== Rows from a dataset ==
========================================

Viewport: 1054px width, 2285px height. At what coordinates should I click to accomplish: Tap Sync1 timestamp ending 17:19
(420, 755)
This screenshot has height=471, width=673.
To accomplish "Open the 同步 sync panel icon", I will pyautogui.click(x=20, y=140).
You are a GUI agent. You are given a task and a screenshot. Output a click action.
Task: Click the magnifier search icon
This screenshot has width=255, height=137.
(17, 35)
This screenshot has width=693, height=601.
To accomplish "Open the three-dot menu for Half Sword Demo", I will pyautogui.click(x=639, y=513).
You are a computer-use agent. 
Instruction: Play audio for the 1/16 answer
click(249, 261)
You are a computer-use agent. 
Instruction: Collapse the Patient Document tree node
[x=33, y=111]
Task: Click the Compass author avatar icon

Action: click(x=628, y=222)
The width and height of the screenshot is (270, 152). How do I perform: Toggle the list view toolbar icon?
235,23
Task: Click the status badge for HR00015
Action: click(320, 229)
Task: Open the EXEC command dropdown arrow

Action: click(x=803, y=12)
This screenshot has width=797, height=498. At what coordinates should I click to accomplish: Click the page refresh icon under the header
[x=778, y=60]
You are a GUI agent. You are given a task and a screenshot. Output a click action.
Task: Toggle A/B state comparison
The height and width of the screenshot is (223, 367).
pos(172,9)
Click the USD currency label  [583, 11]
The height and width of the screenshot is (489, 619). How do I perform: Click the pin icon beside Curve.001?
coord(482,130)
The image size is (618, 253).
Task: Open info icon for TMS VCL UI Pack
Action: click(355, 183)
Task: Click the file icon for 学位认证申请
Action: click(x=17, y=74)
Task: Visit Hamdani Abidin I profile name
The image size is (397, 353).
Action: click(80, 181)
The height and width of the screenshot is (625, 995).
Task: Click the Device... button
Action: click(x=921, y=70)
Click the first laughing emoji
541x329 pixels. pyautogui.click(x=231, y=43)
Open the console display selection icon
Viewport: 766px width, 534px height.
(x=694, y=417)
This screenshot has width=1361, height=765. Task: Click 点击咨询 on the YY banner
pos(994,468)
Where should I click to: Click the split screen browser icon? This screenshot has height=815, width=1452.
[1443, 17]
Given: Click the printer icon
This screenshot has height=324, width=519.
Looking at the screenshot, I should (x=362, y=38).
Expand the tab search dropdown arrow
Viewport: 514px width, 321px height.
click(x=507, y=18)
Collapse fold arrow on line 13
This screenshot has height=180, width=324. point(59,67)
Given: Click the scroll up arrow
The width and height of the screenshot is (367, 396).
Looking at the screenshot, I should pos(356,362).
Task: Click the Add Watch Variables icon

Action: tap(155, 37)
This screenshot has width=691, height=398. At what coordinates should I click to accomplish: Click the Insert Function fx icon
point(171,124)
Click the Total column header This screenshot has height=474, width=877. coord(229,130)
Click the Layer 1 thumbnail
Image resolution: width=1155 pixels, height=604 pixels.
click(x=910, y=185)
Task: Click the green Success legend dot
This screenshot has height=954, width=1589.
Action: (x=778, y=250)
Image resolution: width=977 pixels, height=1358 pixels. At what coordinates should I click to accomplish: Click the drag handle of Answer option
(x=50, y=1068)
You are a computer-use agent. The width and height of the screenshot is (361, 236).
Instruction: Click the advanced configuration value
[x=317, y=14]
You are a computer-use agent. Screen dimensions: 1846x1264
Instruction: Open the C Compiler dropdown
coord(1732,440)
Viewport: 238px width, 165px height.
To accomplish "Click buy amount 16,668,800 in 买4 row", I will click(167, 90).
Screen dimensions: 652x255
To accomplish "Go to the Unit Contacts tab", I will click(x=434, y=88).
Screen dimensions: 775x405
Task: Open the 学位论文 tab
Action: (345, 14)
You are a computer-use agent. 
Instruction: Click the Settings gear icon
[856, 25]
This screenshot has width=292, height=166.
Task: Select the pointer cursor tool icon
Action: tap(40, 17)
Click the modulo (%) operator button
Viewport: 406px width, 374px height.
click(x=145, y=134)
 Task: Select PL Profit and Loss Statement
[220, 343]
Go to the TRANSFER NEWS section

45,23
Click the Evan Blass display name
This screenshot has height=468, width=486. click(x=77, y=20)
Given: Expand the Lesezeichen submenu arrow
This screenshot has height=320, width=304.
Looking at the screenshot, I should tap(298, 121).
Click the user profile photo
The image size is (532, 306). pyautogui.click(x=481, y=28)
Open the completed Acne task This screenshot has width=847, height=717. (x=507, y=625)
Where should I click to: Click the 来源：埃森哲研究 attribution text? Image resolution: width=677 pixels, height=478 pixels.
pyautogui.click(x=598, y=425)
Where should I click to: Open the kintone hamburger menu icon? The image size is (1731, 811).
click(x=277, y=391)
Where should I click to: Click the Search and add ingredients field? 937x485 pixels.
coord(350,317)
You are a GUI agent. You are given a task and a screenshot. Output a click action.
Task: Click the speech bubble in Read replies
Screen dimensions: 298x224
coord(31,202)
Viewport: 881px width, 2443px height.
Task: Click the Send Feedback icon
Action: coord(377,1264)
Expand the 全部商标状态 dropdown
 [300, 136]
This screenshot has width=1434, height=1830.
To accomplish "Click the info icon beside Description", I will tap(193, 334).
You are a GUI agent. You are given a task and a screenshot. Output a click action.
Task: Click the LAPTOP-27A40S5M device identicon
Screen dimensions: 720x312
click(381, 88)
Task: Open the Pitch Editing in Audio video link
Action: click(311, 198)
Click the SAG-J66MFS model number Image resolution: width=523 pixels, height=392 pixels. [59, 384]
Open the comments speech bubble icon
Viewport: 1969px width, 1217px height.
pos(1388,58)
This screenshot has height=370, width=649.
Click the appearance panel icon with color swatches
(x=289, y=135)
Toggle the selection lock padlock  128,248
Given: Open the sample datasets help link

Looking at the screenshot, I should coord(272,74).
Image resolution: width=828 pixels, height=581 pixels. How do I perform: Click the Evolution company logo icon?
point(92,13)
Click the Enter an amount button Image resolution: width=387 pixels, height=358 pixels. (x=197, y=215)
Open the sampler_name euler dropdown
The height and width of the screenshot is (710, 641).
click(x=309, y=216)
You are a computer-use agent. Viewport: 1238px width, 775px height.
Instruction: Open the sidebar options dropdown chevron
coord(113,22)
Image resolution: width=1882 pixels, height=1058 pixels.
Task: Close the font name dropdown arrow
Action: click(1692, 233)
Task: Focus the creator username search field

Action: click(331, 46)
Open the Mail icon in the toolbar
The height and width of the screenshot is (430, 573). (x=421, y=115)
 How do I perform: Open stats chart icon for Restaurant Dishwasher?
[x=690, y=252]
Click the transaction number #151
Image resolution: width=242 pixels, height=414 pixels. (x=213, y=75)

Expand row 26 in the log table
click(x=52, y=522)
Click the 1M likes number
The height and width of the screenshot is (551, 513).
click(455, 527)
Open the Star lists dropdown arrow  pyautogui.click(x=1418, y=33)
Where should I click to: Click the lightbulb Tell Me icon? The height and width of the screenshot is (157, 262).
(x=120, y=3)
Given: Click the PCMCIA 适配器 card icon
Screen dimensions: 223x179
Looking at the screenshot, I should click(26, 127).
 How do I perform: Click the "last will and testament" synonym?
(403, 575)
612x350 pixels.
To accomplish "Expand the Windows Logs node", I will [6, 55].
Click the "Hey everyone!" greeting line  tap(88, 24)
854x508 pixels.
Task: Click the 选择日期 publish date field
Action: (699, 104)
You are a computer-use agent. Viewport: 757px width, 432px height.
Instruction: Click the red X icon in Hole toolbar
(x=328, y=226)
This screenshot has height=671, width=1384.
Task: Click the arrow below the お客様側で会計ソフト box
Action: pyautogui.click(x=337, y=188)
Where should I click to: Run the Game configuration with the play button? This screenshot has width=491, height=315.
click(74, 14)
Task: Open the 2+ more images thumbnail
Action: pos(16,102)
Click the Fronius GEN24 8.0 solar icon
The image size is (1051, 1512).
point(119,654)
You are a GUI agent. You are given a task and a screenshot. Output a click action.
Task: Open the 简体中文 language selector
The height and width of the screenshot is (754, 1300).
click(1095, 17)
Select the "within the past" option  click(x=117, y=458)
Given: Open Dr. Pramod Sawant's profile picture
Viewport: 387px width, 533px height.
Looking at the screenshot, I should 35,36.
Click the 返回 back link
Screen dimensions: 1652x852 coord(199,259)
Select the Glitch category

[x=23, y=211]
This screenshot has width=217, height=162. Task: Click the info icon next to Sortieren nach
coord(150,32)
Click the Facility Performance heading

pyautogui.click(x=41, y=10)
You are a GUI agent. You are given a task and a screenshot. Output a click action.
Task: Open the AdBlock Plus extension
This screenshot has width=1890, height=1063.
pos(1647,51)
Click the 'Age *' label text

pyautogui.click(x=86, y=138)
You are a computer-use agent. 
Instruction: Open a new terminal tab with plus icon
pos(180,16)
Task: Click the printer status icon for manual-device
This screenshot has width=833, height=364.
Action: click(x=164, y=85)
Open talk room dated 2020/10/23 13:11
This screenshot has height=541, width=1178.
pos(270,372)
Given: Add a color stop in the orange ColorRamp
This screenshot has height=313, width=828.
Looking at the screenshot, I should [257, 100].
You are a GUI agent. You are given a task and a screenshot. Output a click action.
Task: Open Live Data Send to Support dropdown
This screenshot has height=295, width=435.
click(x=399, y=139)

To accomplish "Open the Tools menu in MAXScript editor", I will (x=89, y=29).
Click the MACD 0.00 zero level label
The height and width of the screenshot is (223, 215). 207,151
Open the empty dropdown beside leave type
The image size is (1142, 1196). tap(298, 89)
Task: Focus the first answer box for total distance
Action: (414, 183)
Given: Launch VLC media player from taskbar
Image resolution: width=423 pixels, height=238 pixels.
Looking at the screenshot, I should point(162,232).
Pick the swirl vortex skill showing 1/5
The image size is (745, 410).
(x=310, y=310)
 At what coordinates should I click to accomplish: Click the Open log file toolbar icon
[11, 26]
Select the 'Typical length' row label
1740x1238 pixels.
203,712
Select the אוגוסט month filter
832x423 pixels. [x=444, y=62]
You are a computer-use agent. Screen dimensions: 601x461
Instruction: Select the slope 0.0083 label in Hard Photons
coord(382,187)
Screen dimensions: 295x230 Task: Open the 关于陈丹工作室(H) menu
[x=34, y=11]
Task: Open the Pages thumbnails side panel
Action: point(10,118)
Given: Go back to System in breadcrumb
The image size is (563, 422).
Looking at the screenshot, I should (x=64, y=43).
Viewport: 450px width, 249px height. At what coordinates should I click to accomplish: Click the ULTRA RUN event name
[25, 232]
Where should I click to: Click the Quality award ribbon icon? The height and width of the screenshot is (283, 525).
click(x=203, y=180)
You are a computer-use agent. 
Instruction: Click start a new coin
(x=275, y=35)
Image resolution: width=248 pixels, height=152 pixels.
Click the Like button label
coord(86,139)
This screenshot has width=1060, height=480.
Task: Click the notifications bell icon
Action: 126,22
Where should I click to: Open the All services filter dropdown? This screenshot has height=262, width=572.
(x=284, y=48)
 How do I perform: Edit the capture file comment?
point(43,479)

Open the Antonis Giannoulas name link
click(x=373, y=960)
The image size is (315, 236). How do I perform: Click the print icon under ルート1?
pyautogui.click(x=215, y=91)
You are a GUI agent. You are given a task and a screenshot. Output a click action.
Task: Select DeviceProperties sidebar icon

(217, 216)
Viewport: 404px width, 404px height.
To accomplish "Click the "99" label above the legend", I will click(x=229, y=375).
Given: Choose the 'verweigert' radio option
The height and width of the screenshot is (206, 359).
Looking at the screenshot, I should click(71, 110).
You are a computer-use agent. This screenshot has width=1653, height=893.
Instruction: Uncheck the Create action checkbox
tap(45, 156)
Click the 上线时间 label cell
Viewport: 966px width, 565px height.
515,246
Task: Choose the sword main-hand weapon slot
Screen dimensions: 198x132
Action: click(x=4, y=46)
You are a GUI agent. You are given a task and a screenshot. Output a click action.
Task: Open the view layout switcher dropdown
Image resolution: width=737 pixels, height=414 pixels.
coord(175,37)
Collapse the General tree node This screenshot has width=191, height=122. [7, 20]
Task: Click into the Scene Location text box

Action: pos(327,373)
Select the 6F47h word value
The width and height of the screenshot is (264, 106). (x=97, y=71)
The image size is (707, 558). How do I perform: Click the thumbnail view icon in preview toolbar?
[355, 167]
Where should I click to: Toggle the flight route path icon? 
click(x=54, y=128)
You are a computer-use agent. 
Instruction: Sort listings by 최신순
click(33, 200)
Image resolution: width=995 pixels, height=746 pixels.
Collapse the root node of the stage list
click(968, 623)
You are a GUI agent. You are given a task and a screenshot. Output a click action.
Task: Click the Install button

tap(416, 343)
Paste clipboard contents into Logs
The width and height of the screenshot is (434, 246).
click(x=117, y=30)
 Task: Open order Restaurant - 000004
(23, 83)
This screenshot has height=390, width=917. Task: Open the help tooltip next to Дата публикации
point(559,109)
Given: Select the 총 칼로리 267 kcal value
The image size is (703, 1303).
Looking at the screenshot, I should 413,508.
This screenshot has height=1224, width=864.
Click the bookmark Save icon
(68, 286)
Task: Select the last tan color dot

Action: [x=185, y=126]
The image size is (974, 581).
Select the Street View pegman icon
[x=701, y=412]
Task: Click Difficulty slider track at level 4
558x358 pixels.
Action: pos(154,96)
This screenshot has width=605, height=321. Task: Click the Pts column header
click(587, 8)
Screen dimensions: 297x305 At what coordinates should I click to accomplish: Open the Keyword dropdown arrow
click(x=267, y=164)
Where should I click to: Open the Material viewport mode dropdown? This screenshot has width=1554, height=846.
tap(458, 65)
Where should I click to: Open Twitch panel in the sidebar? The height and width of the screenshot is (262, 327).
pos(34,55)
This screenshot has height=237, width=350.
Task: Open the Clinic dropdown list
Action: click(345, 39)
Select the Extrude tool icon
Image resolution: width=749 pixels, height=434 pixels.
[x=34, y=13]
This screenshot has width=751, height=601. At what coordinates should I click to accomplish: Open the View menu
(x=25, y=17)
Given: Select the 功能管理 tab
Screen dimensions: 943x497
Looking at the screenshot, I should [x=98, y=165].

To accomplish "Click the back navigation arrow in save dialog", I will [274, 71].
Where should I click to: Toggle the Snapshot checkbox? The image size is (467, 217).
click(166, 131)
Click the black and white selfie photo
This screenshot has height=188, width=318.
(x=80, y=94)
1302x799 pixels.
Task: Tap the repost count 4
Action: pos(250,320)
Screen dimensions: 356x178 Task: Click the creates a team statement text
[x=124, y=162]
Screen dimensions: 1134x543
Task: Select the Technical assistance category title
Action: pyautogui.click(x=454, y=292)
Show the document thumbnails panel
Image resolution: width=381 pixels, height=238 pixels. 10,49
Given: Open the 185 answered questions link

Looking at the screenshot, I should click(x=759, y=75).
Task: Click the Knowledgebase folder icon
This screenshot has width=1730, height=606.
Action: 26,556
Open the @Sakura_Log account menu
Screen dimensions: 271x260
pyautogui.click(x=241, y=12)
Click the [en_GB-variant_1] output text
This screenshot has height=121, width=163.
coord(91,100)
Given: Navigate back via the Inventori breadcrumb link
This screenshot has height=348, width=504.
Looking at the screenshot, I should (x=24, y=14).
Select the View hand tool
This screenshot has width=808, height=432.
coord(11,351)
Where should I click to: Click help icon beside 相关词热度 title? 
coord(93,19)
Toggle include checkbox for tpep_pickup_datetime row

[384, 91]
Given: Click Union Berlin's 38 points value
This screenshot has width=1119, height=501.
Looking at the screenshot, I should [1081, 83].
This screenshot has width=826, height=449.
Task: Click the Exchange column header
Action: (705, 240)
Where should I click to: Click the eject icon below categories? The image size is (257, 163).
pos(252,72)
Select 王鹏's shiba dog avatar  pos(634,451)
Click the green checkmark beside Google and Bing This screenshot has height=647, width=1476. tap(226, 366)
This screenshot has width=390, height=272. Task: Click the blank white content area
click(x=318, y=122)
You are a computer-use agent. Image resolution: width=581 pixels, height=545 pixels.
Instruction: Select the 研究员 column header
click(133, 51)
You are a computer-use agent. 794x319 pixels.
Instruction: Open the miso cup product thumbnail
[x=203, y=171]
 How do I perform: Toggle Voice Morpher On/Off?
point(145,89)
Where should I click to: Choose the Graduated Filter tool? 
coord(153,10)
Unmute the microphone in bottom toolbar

========================================

Reproduce the stretch from the line containing "Given: Open Dr." through the line containing "[x=23, y=211]", substituting "avatar image" for "profile picture" and keeping everything else the same.

== Answer to this exercise ==
Given: Open Dr. Pramod Sawant's avatar image
Viewport: 387px width, 533px height.
Looking at the screenshot, I should 35,36.
Click the 返回 back link
Screen dimensions: 1652x852 coord(199,259)
Select the Glitch category

[x=23, y=211]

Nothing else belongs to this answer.